Hay un paso previo a la decisión final que implica un adecuado conocimiento de las personas que conforman, no el departamento de gestión de los Recursos Humanos, sino el “brazo armado” del mismo, en particular cuando se habla de temas de formación; son, claramente, la plantilla de formadores internos. Más allá de la dedicación que prestan a ayudar a formar a sus compañeros, más allá de la exhibición que han de mostrar de cualidades didácticas y de conocimiento de la materia objeto de formación, y más allá de otros muchos aspectos que, frecuentemente quedan relegados al olvido o a la falta de consideración, ciñéndose a componentes técnicos de la formación, es indispensable conocer si las acciones a desarrollar una vez se ha evaluado la necesidad de que se trate se harán con o sin la participación de formadores internos. No es un tema ni baladí, ni de rentabilidad del coste de la formación, ni siquiera de eficacia final: cuando se diseña una formación (particularmente cuando se diseña el formato en que se hará llegar a los usuarios finales), el hecho de contar o no con formadores internos condiciona en gran manera la decisión. De la misma forma que, por ejemplo, cuando se diseña un marco formativo relativo al estudio de los aspectos jurídicos de operaciones bancarias, pongamos por caso, se percibe la necesidad de que la Asesoría Jurídica participe y opine sobre tratamiento práctico de determinados contenidos a desarrollar, no parece que haya que cuestionar la necesidad de verificar que las personas llamadas a actuar como formadores tienen unos conocimientos y una actitud plenamente alineados con los requerimientos de la formación que han de ayudar a impartir. No sería la primera vez que vicios adquiridos en la gestión de la operativa diaria (y que, en la práctica, no se perciben como tales vicios) perjudica y dificulta la exposición y la convicción necesaria en la comunicación como formadores. Un ejemplo con un tema suficientemente manido: si se plantea una acción formativa sobre descuento comercial y rentabilidad y, hablando de la descontabilidad de documentos, se enfatiza en que un pagaré “no a la orden” no es descontable, algún formador que, en su día a día identifique la gestión de estos documentos con el descuento (similar, realmente) puede tener problemas en transmitir con la suficiente contundencia este detalle, fundamental por otra parte para salvaguardar los derechos a las acciones ejecutivas, en su caso, que corresponden a la entidad.

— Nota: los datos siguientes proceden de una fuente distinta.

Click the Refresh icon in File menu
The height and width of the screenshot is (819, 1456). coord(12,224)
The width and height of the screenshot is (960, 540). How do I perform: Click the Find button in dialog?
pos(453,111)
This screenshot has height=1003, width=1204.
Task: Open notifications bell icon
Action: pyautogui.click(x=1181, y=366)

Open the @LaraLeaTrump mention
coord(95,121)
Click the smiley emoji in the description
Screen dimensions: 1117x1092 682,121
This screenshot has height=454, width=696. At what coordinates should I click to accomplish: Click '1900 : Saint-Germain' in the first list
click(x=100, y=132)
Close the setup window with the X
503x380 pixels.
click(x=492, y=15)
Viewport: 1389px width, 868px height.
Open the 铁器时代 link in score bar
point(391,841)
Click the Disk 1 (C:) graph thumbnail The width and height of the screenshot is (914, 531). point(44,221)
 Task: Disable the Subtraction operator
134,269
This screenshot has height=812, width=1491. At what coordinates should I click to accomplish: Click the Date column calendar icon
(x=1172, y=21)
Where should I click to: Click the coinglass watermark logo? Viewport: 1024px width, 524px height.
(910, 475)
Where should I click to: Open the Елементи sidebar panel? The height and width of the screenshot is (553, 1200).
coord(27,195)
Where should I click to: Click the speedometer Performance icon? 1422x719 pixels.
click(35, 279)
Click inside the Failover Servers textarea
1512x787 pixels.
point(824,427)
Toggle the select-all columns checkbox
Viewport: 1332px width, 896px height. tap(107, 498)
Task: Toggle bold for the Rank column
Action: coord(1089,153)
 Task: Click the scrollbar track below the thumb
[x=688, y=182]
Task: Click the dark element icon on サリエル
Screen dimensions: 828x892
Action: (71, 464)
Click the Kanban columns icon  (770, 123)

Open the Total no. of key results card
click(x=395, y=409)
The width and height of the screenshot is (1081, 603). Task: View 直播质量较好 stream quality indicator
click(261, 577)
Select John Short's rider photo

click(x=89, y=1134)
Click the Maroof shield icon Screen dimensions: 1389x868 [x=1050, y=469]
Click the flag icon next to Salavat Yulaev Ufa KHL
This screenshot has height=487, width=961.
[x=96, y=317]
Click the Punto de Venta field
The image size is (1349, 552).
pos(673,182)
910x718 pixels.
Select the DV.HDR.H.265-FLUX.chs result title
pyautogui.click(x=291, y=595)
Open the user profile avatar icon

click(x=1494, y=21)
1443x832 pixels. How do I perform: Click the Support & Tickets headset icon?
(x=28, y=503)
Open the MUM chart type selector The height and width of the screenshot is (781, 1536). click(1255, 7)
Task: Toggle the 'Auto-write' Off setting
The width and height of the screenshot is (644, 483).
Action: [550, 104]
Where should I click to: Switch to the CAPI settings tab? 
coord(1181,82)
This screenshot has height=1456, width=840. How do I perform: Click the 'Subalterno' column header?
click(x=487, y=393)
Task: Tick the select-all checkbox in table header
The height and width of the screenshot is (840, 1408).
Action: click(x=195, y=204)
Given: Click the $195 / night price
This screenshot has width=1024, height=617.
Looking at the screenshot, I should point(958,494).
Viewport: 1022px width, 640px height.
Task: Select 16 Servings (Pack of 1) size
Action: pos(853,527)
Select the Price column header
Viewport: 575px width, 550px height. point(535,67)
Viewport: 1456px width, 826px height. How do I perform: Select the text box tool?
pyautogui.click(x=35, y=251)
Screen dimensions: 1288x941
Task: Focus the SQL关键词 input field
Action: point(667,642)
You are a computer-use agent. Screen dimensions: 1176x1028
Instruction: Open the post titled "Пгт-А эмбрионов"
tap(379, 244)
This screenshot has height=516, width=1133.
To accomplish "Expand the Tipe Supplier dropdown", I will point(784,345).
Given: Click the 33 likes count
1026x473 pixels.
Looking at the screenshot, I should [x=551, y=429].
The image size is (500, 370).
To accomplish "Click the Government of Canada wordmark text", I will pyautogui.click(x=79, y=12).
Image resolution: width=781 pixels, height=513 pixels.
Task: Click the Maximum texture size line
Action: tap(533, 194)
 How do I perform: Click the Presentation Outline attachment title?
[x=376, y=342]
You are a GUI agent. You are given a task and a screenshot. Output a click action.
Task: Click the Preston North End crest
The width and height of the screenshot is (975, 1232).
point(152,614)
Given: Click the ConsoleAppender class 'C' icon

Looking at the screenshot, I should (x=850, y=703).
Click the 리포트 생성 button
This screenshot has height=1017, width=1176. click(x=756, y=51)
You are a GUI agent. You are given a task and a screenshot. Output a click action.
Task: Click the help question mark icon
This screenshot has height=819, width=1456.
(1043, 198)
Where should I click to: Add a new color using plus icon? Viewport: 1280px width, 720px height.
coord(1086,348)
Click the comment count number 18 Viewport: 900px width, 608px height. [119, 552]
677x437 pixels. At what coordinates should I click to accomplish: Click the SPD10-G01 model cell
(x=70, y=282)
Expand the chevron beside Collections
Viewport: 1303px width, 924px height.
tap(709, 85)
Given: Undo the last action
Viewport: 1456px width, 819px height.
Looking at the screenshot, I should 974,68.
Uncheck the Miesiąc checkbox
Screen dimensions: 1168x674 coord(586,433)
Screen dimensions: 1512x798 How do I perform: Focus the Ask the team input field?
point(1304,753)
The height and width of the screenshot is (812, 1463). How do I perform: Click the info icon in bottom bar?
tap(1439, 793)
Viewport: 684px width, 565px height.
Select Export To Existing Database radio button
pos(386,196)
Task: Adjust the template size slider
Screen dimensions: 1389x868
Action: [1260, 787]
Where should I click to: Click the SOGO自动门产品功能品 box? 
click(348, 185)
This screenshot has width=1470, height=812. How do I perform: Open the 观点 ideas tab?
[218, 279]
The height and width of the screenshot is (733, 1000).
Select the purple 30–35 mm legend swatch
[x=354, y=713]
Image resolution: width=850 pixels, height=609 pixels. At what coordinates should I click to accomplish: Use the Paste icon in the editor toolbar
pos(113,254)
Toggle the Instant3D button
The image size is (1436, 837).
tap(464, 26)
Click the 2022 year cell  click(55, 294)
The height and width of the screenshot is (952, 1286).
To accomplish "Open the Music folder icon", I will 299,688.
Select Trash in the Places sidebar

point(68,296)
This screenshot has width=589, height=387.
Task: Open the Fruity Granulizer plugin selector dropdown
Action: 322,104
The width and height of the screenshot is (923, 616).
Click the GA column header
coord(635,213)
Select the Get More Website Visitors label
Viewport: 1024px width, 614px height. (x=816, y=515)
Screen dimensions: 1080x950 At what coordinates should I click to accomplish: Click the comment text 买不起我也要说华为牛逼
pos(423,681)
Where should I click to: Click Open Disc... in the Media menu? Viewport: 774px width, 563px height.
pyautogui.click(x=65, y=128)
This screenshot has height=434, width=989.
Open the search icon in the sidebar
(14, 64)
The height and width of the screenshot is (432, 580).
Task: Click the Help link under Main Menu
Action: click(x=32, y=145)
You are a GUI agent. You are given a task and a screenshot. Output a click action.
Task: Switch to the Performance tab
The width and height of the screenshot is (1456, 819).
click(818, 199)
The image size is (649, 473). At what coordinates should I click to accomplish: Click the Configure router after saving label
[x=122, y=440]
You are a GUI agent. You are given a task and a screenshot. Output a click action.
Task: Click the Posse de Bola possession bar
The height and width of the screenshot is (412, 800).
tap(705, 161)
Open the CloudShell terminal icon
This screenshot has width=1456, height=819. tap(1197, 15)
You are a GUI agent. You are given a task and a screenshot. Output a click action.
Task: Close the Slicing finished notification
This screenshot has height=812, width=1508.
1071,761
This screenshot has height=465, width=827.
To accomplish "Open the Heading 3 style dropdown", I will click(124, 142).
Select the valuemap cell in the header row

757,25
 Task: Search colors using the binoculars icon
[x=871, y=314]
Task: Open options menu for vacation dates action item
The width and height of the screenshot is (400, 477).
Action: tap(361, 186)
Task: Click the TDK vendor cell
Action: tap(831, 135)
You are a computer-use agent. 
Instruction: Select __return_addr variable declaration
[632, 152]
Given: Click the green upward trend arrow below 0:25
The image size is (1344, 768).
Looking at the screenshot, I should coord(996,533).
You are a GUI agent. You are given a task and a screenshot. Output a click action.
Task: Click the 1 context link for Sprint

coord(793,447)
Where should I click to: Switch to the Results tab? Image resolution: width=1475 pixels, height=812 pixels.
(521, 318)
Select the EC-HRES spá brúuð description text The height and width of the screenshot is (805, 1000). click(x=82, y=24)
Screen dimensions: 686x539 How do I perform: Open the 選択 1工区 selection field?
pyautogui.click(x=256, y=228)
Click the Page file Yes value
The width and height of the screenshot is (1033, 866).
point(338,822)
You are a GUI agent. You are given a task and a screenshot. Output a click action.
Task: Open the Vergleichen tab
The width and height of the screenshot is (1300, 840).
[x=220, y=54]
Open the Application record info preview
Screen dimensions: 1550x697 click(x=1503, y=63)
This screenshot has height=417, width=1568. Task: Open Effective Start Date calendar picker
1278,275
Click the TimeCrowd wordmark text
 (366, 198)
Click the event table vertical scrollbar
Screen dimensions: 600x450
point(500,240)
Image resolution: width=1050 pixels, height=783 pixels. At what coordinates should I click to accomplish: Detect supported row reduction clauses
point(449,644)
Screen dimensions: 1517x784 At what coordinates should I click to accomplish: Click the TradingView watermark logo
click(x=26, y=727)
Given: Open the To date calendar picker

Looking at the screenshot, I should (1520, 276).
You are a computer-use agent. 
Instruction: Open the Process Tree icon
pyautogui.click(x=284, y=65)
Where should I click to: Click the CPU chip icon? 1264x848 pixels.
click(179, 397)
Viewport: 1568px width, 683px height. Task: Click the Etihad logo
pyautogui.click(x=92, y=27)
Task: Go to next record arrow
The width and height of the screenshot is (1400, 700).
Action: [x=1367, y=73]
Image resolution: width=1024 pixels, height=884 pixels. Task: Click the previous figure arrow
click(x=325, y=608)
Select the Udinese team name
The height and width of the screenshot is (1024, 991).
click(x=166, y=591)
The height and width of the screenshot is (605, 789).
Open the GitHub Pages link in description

Mención aparte merece, para finalizar esta reflexión de acercamiento al tema, la correlación que el destinatario de la formación ha de percibir entre el esfuerzo que se le exige en cuanto a tiempo y dedicación y el impacto que la realización de la formación tenga en su devenir profesional e, incluso, futuro personal. Es por ello que los planes de formación, sin que sean equivalentes (ni siquiera supeditados) a los panes de carrera, han de formar parte del diseño de futuro. En nuestra experiencia, es pernicioso ligar la realización de determinada formación con el ascenso profesional, pese a que debe transmitirse que forma parte de las posibilidades de tal ascenso. Pero entre eso y el efectuar convocatorias de acciones formativas “porque ahora tocan”, hay un amplio abanico de alternativas que los departamentos de gestión de los recursos humanos deben identificar y comunicar adecuadamente; su tratamiento es una de las formas de evitar el desencanto que se instala cuando se percibe que la formación ha perdido su halo histórico de equivalencia con el crecimiento vertical  y puede ser perfectamente asimilable al crecimiento horizontal.